Alabama just became the latest bright spot in efforts to defend abortion rights against consistent attacks at the state level. On Monday, federal judge declared unconstitutional a 2013 law requiring that abortion providers obtain admitting privileges at area hospitals.
Proponents of the law had argued that it was intended to keep women safe, and that without the requirement, providers can’t ensure that a patient will be moved quickly to the hospital when the need arises. But the judge disagreed, echoing the American Congress of Obstetricians and Gynecologists’ and the American Medical Association’s arguments against the alleged medical basis for such laws. Complications requiring hospitalization occur in just .05 to .3 percent of early-term abortions, the type performed at the Alabama clinics in question. With the safety argument exposed as empty, the judge found that the law serves no purpose other than to outlaw abortion in huge swaths of the state.
According to the decision: “If this requirement would not, in the face of all the evidence in the record, constitute an impermissible undue burden, then almost no regulation, short of those imposing an outright prohibition on abortion, would.” In other words: if this isn’t a sneaky way to ban the procedure, I don’t know what is.

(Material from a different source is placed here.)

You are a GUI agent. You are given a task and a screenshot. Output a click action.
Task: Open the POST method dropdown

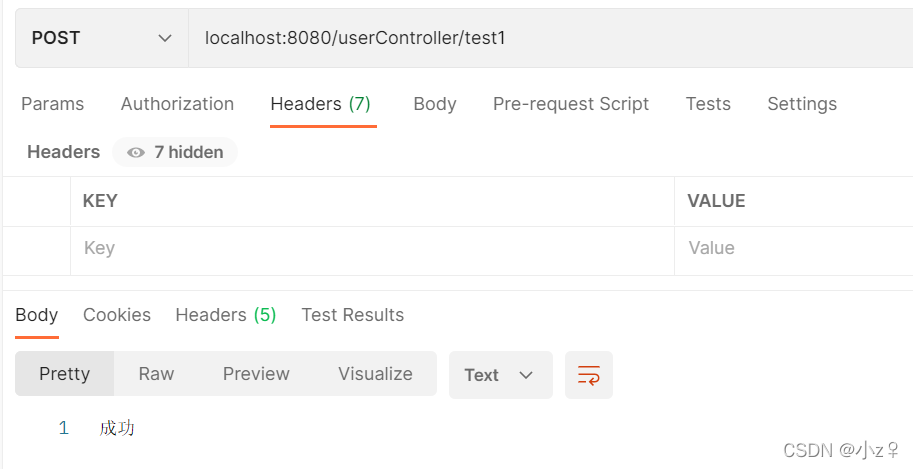tap(102, 38)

Had it gone into effect, the law would have put access to abortion out of reach for many Alabama women, particularly those in the southern part of the state. Clinics in Birmingham, Mobile and Montgomery—Alabama’s three most populous cities—would have been forced to close. In 2012, these clinics performed 40 percent of all legal abortions in the state. According to the decision, it would have been unlikely that providers there could have gotten staff privileges, either because they don’t live within a specific radius of the local hospital, the early-term abortions they provide are too safe to necessitate that they admit a patient for additional care (after all, you have to use the privilege in order to get and maintain it), or because the granting of such privileges is subjective, often made at the whims of hospital administrators.
The ruling comes on the heels of a federal court’s decision last week to continue to block a similar law in Mississippi. If that state’s admitting privileges law is eventually allowed to go into effect, Mississippi’s last abortion clinic will close.